----- Information supplied
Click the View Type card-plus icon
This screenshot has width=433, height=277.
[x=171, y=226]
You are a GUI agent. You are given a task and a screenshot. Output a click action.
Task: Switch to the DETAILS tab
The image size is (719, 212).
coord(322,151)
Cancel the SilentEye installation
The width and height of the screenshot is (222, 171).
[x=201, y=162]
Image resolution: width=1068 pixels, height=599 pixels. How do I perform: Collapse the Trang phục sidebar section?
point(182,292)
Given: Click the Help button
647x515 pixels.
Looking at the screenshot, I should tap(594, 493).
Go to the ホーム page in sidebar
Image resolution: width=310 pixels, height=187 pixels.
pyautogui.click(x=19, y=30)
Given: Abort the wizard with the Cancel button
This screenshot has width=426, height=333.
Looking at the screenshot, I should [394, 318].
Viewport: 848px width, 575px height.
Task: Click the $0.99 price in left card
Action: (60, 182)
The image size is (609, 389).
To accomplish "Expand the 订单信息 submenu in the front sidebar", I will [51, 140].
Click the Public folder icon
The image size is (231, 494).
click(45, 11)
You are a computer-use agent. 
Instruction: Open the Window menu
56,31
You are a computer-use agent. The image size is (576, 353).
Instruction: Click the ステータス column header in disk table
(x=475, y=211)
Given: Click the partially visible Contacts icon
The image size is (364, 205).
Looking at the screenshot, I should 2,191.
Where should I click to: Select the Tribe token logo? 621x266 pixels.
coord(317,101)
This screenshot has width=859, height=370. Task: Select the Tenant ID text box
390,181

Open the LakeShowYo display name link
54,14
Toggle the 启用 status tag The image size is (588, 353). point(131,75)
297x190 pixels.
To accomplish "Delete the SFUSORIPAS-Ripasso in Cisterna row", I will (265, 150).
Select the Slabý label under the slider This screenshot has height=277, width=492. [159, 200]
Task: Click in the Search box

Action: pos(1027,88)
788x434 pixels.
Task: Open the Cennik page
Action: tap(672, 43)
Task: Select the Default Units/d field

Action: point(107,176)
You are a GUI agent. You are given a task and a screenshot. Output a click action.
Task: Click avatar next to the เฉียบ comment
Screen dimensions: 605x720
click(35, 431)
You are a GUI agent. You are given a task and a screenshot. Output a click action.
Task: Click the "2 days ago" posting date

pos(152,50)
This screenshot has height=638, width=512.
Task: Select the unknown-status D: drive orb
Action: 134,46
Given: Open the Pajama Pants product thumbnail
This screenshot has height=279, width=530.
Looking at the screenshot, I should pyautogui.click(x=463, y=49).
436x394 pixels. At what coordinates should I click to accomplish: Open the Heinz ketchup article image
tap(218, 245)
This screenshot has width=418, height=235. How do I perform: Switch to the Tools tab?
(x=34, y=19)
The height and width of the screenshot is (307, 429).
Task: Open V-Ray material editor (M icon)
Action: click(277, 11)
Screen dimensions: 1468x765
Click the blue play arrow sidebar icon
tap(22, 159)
----------
■ Exercise brief: Beginning with the first line above, transcribe all of the data exactly.

■ Task answer:
Click the View Type card-plus icon
This screenshot has width=433, height=277.
[x=171, y=226]
You are a GUI agent. You are given a task and a screenshot. Output a click action.
Task: Switch to the DETAILS tab
The image size is (719, 212).
coord(322,151)
Cancel the SilentEye installation
The width and height of the screenshot is (222, 171).
[x=201, y=162]
Image resolution: width=1068 pixels, height=599 pixels. How do I perform: Collapse the Trang phục sidebar section?
point(182,292)
Given: Click the Help button
647x515 pixels.
Looking at the screenshot, I should tap(594, 493).
Go to the ホーム page in sidebar
Image resolution: width=310 pixels, height=187 pixels.
pyautogui.click(x=19, y=30)
Given: Abort the wizard with the Cancel button
This screenshot has width=426, height=333.
Looking at the screenshot, I should [394, 318].
Viewport: 848px width, 575px height.
Task: Click the $0.99 price in left card
Action: (60, 182)
The image size is (609, 389).
To accomplish "Expand the 订单信息 submenu in the front sidebar", I will [51, 140].
Click the Public folder icon
The image size is (231, 494).
click(45, 11)
You are a computer-use agent. 
Instruction: Open the Window menu
56,31
You are a computer-use agent. The image size is (576, 353).
Instruction: Click the ステータス column header in disk table
(x=475, y=211)
Given: Click the partially visible Contacts icon
The image size is (364, 205).
Looking at the screenshot, I should 2,191.
Where should I click to: Select the Tribe token logo? 621x266 pixels.
coord(317,101)
This screenshot has width=859, height=370. Task: Select the Tenant ID text box
390,181

Open the LakeShowYo display name link
54,14
Toggle the 启用 status tag The image size is (588, 353). point(131,75)
297x190 pixels.
To accomplish "Delete the SFUSORIPAS-Ripasso in Cisterna row", I will (265, 150).
Select the Slabý label under the slider This screenshot has height=277, width=492. [159, 200]
Task: Click in the Search box

Action: pos(1027,88)
788x434 pixels.
Task: Open the Cennik page
Action: tap(672, 43)
Task: Select the Default Units/d field

Action: point(107,176)
You are a GUI agent. You are given a task and a screenshot. Output a click action.
Task: Click avatar next to the เฉียบ comment
Screen dimensions: 605x720
click(35, 431)
You are a GUI agent. You are given a task and a screenshot. Output a click action.
Task: Click the "2 days ago" posting date

pos(152,50)
This screenshot has height=638, width=512.
Task: Select the unknown-status D: drive orb
Action: 134,46
Given: Open the Pajama Pants product thumbnail
This screenshot has height=279, width=530.
Looking at the screenshot, I should pyautogui.click(x=463, y=49).
436x394 pixels. At what coordinates should I click to accomplish: Open the Heinz ketchup article image
tap(218, 245)
This screenshot has width=418, height=235. How do I perform: Switch to the Tools tab?
(x=34, y=19)
The height and width of the screenshot is (307, 429).
Task: Open V-Ray material editor (M icon)
Action: click(277, 11)
Screen dimensions: 1468x765
Click the blue play arrow sidebar icon
tap(22, 159)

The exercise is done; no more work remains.